The privileged, if terribly dull lives of impotent businessman George and his generally frustrated wife Teresa are thrown into disarray when Richard (“Dicky”), a brusque and churlish gangster on the lam, decides to hole up in their crumbling seaside castle while awaiting the arrival of his cohorts. Immediately drawn to the alpha male’s coarse machismo, the milquetoast George finds himself becoming a neurotic lapdog while Teresa’s libido begins to tingle at the thought of finally having a “real man” in the chateau. Meanwhile the somewhat thick-headed Richard remains perpetually baffled by his eccentric hosts’ increasingly odd behaviour. A tense psychological three-way ensues with destructive fun and games and a growing sense of menace which threatens to not only derail the couple’s orderly life but send it careening into the abyss as well.
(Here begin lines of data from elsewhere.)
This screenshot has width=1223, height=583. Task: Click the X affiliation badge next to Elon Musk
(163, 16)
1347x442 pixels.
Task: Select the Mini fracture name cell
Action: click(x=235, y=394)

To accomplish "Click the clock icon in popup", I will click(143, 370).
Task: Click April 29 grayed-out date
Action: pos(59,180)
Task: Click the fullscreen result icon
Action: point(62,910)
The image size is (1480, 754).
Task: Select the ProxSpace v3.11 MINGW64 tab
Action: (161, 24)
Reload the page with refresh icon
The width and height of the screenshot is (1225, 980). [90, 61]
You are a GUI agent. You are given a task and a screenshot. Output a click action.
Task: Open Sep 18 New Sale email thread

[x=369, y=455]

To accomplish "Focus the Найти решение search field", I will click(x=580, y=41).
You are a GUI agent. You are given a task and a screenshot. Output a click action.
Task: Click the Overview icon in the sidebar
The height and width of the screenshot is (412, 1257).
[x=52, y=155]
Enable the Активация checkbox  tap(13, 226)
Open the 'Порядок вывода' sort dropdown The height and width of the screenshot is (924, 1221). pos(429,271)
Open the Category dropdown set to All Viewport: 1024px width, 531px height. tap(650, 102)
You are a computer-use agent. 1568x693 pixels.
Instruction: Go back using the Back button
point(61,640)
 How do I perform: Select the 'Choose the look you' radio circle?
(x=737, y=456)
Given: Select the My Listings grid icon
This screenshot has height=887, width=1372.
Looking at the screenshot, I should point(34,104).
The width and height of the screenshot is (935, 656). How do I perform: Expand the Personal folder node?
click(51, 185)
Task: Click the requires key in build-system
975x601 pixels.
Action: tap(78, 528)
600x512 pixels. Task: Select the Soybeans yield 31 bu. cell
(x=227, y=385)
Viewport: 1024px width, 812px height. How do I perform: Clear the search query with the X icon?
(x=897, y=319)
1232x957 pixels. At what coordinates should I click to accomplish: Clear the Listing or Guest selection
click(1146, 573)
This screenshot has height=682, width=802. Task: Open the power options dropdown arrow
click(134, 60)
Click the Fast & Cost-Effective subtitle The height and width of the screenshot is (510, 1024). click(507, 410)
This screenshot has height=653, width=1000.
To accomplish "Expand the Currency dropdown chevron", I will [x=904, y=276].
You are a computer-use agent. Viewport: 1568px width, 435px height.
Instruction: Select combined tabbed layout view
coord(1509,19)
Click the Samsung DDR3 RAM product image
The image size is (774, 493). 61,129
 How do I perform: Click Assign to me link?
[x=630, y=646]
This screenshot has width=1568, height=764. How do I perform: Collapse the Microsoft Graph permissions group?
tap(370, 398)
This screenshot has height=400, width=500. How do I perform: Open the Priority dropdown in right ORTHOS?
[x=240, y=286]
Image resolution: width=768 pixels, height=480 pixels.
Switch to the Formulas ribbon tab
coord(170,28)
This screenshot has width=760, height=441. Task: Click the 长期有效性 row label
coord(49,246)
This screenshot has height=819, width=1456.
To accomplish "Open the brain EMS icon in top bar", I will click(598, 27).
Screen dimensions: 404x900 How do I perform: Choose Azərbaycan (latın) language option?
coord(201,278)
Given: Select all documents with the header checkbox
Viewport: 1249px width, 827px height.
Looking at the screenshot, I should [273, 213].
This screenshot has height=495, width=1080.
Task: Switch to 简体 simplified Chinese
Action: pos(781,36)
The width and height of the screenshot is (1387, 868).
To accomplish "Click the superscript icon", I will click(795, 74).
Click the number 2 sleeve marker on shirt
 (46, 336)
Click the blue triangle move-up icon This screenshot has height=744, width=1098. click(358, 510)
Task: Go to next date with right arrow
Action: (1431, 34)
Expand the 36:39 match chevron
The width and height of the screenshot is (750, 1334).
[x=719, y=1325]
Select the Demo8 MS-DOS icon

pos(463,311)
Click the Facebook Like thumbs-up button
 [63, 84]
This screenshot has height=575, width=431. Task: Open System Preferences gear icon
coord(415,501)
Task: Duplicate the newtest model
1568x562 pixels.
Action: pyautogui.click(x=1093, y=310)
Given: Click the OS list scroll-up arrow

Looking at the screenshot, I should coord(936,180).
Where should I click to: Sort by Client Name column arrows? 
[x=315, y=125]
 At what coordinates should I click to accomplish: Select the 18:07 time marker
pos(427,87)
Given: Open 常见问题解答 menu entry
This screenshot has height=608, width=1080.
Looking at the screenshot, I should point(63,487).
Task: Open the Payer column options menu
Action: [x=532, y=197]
Under the guise of an absurdist black comedy, and it really is funny to be honest, Roman Polanski explores some weighty territory: the banality of the upper crust (an insufferable lunch party with some boorish friends and their hellish son is pure gold); gentility as a weak facade hiding our true natures; and the power of brutality to incite chaos and madness in even the most civilized settings. George and Teresa’s imposing estate, set conspicuously atop an isolated thrust of rock, speaks of affluence but in reality it is overrun with domesticated chickens and bad artwork while the couple themselves are practically penniless thanks to the cost of its upkeep. Richard, on the other hand, remains oblivious to the faux opulence around him and instead helps himself to whatever the hell he wants thanks to a loud voice and loaded pistol (ah symbolism!). But it is in the film’s blazing finale, dripping with violence and grim irony, that Polanski showcases his legendary directorial skills as he brings the story full circle before ending it with one of the more magnificently outlandish series of images I’ve seen in some time.

Marinetti Oct 30, 2013

Funny, quirky film by Roman Polanski ( Chinatown, Rosemary's Baby ). Fast forwarding through quality films evinces an attention span worthy of a gnat.

Jul 21, 2013

Froster was right, a lot of fast forward ... Watch it for the rich collection of characters came together in the unusual boondocks setting.

Froster Jul 16, 2012

Although I usually don’t have much patience for “epater la bourgeoisie” exercises, “Cul-de-Sac” does provide some pleasures. The cinematography is marvelous, the atmosphere is tangible, and the performances are…well…committed, if rather one-note. Take Bunuel, Orton, Pinter, even Beckett…throw in a dash of Key Largo, shake vigorously, and “Cul-de-Sac” is what you end up with. Although Stander and Pleasance make most of the noise, the real find here is Dorleac, whose early death seems more tragic with every film I see of hers. Polanski got better, more controlled and for the most part, wittier after this effort. (With some stunning lapses, it’s true). But it’s certainly worth viewing. It’s just that you might find yourself fast forwarding, and turning the volume down. Don’t worry…you won’t miss that much. Oh, and as for the nasty comment about attention spans directed at two of us, a gnat would long have died of boredom not fast-forwarding through all of this, but then again "lobsterandliver" , they don't have opposable thumbs. Do you?